The variety of big data was also emphasized by BigData TechCon participant Adam Laiacano, a data scientist and engineer at Tumblr, the social blogging site headquartered in New York City. He described big data as "data that was never generated before … that may have value."
He called this data "exhaust," indicating it is a byproduct of operations. It is, for example, unstructured and semi structured data generated by users' Web activity. Laiacano likened the job of the data scientist to that of an engine turbocharger, which uses a motor's exhaust to boost the amount of air entering the pistons, increasing horsepower. The data science process now is about working with that ''collateral'' data.

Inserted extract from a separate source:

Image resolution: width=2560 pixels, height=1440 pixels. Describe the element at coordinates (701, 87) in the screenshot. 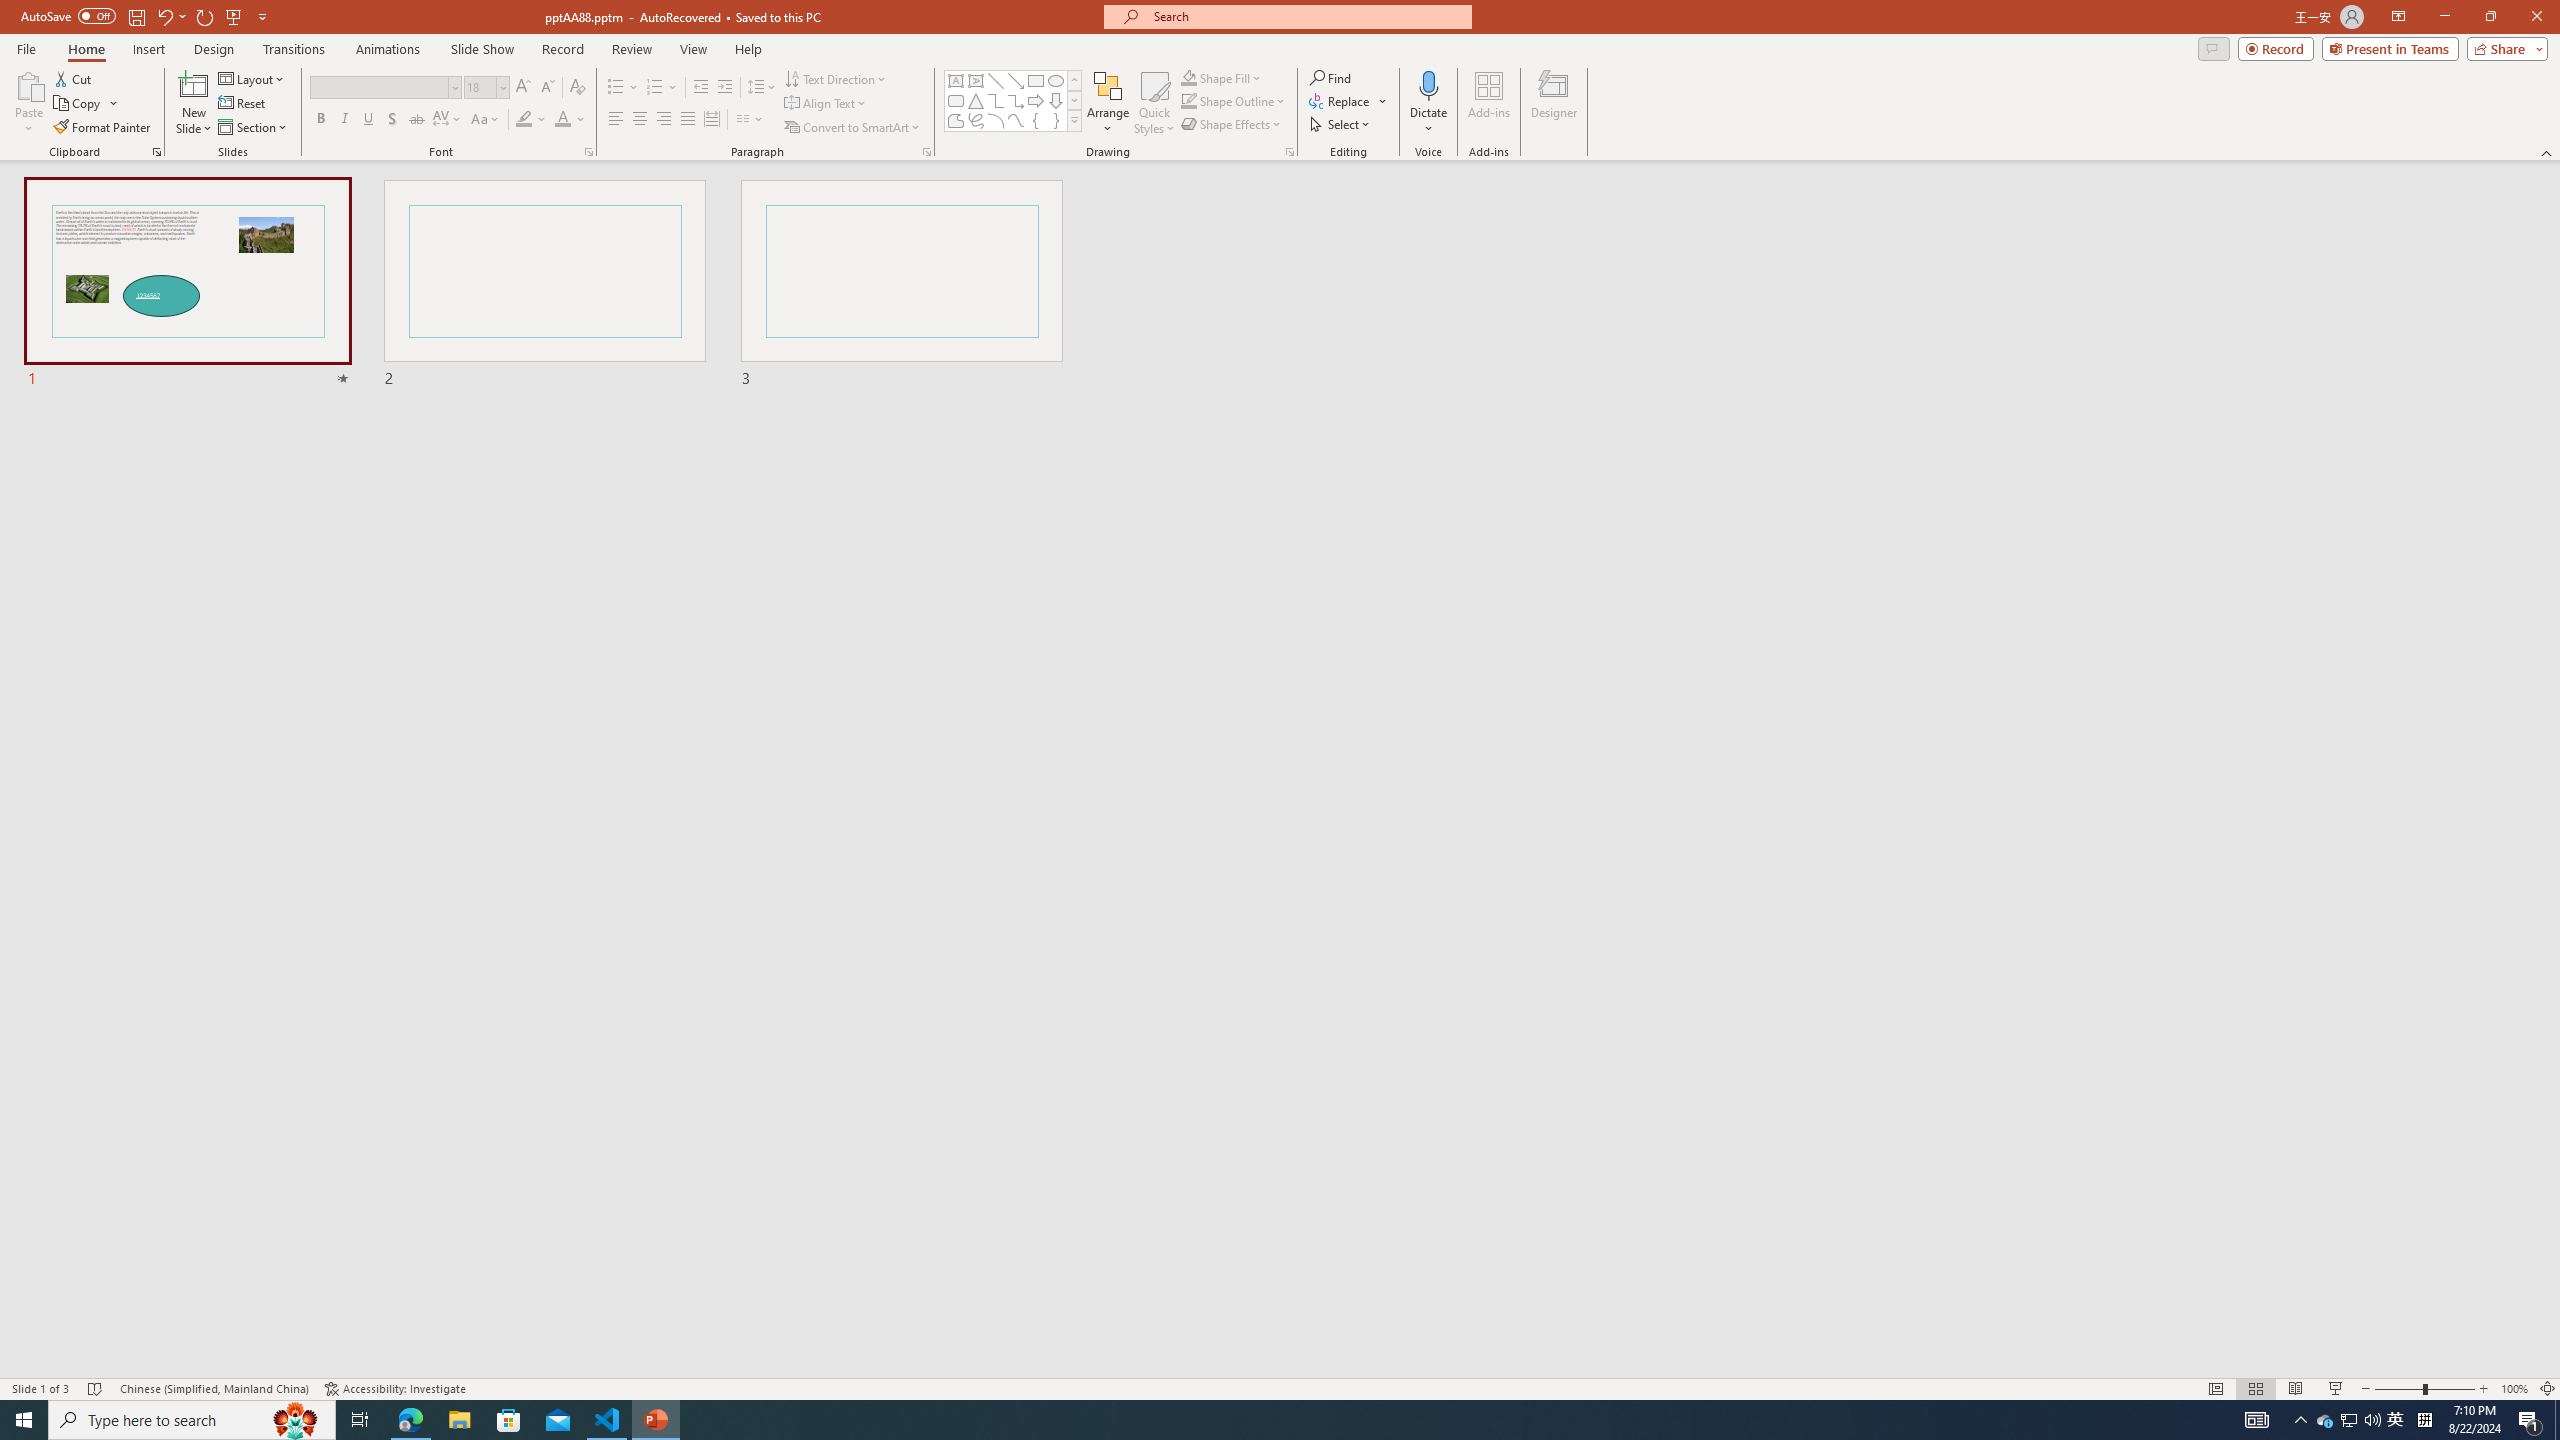

I see `'Decrease Indent'` at that location.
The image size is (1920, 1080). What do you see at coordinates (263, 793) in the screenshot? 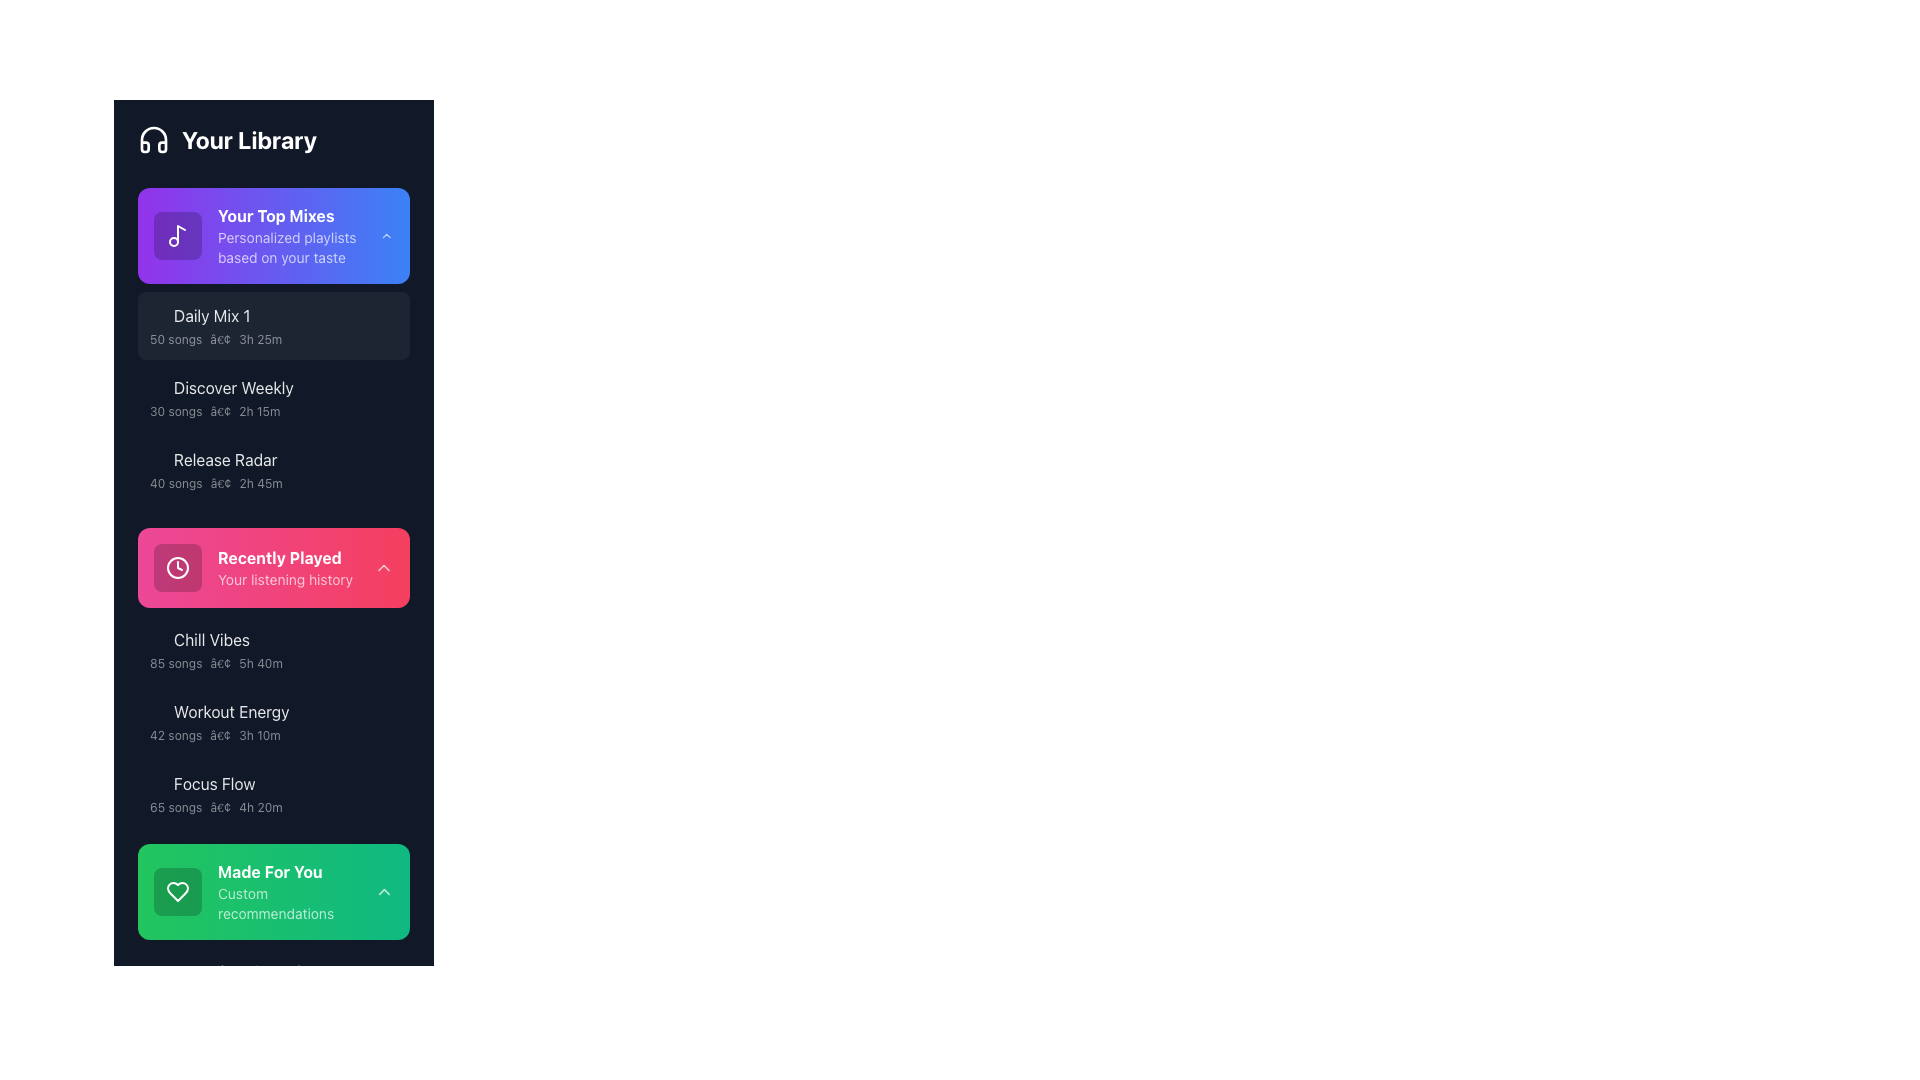
I see `the playlist item titled 'Focus Flow' to view its details such as the number of songs and total duration` at bounding box center [263, 793].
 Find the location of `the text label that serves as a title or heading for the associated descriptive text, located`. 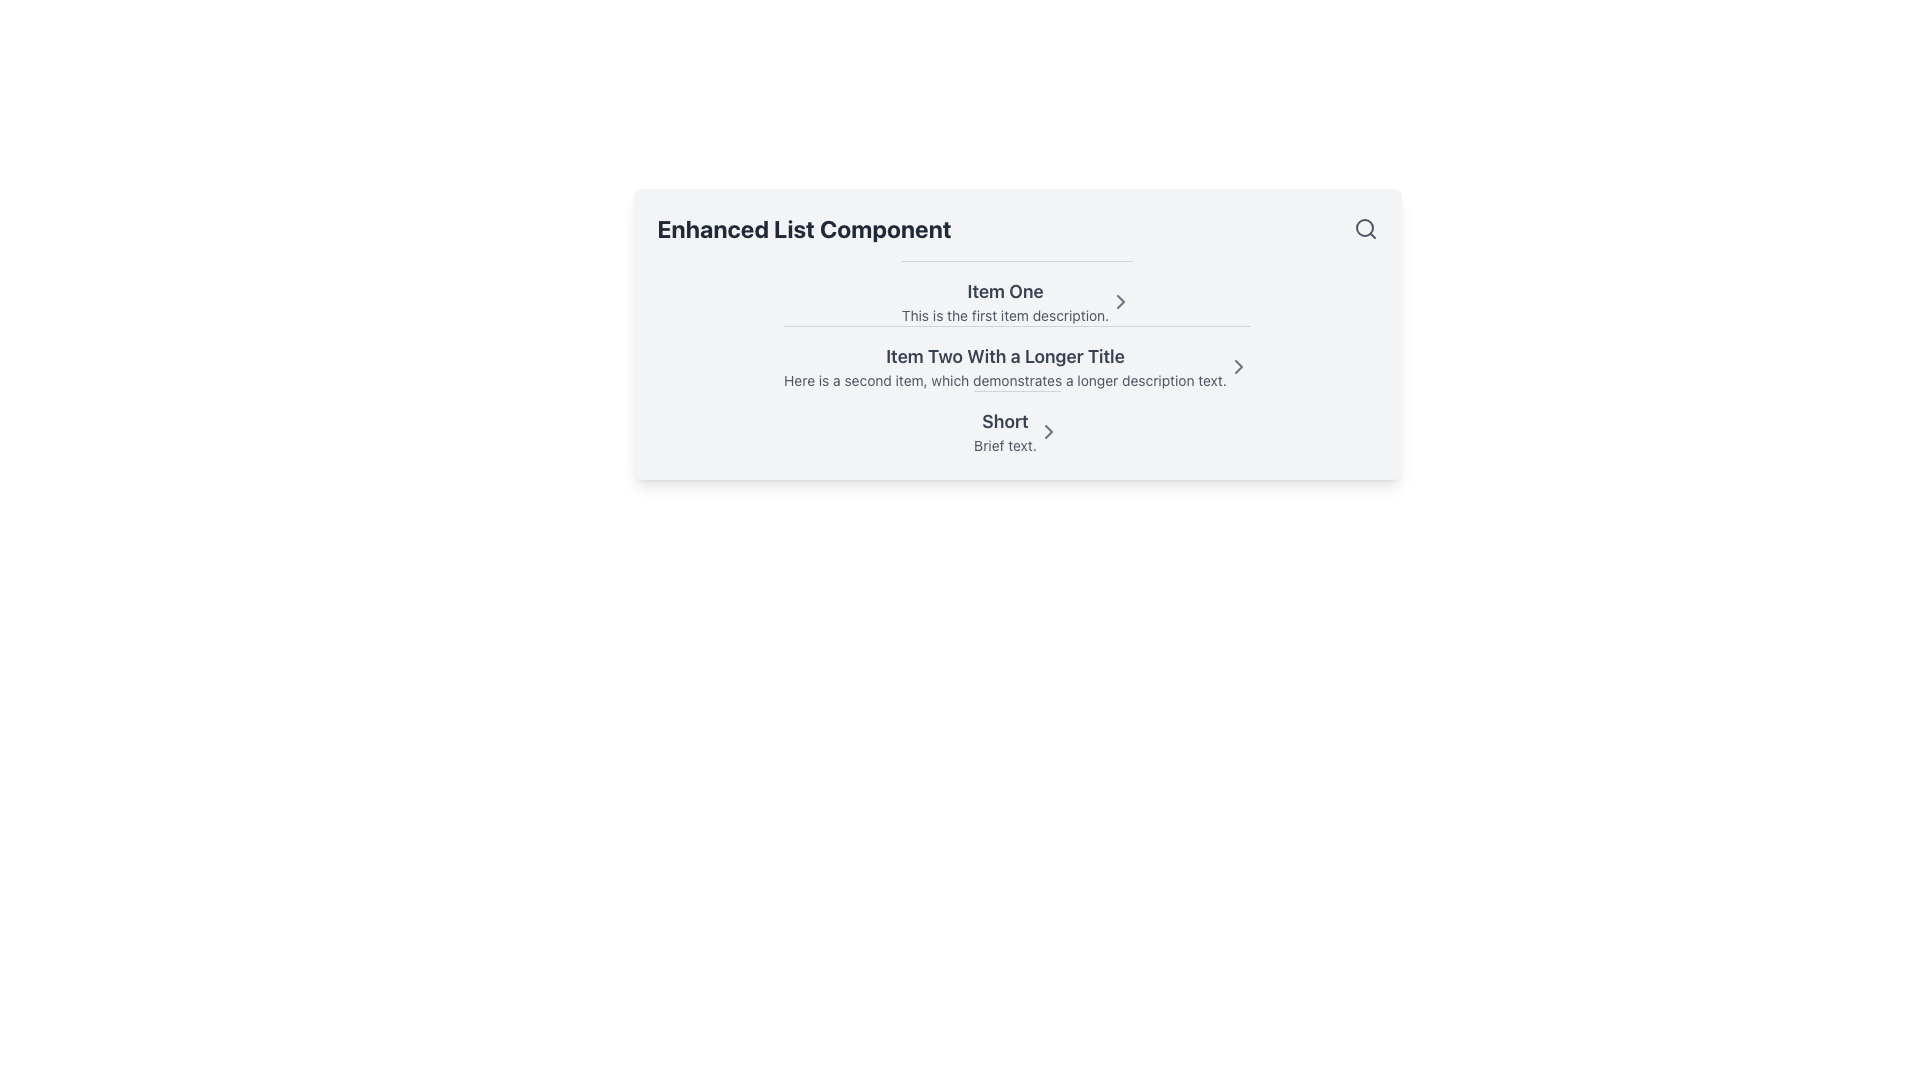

Laiacano said data science professionals should work to make sure big data is used, not just gathered. He said when no one is using the data it is a tell-tale clue that a big data project is on the wrong track. The first user could be a data analytics team member.
"You are user number one. If you don't use it yourself, that itself is a tip off," he said. He advised that, for a big data project, people should first find data that is useful to their own work to study, and then look to see if it is useful to business users in the organization, too.